After a while Sissy answered. “I'm cold,” she said.

“Here. I'll turn down the air conditioner.”

“It's not the air conditioner that's making me cold.”

“Oh. . Well, what is it? Is it. . me?” Eyes downcast again.

“It's the piano.”

“The piano? You don't like my white piano? Well, if you'd prefer, I mean, if you'll be coming here often — and I hope you shall — I suppose I can have it removed. Might as well. I play badly. I've studied for years but I'm rotten. The Countess says I'm the first Indian in history to be scalped by Beethoven. Ha ha.”

“It's not the piano.”

“Oh. . What is it then? Me?”

“It's the books.”

“The books?”

“No. It's the paintings.”

“The paintings? My watercolors?
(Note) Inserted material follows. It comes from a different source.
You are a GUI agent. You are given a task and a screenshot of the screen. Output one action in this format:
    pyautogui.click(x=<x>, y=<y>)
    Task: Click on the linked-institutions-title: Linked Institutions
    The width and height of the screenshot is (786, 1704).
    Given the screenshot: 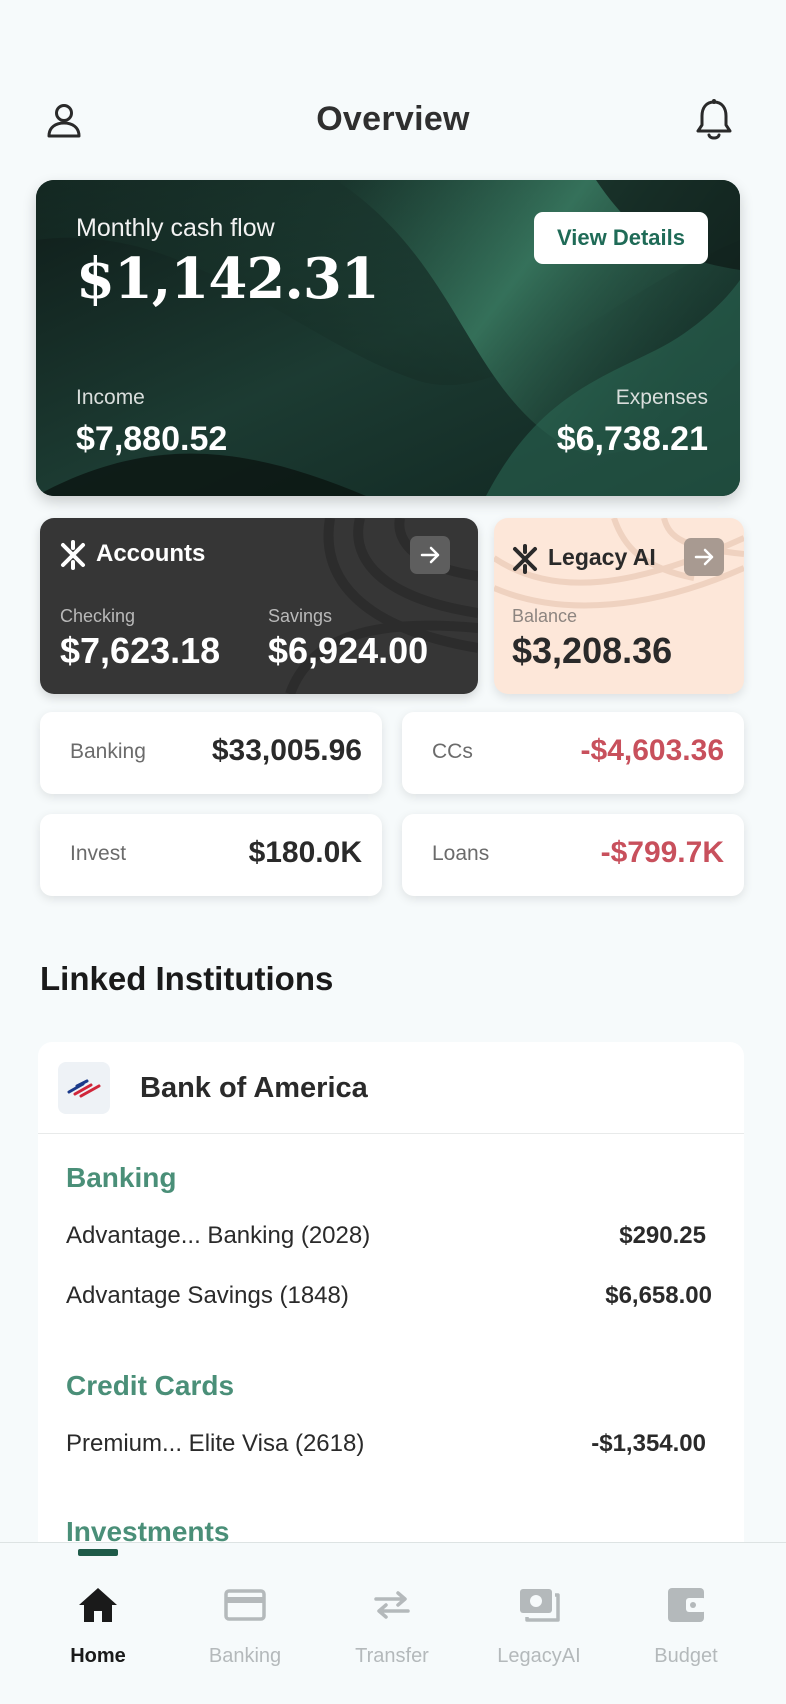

Well, I do use lots of blues and greens.”

“No, it's not your paintings.”

“Not my paintings?”

“It's the stillness .”

“My home is too quiet for you?” asked Julian incredulously, for he could plainly hear Puerto Ricans beating garbage cans in the next block.

“Not quiet. Still . Nothing moves in here. Not even your birds.”

Sissy stood. The Countess had sent a flunky by with her rucksack, and now she walked to it.

“What are you doing?”

“Getting dressed. I've got to go.”

“But I don't want you to leave. Please stay. We can go to dinner. I owe you a dinner. And tonight. . we can. . really make love.”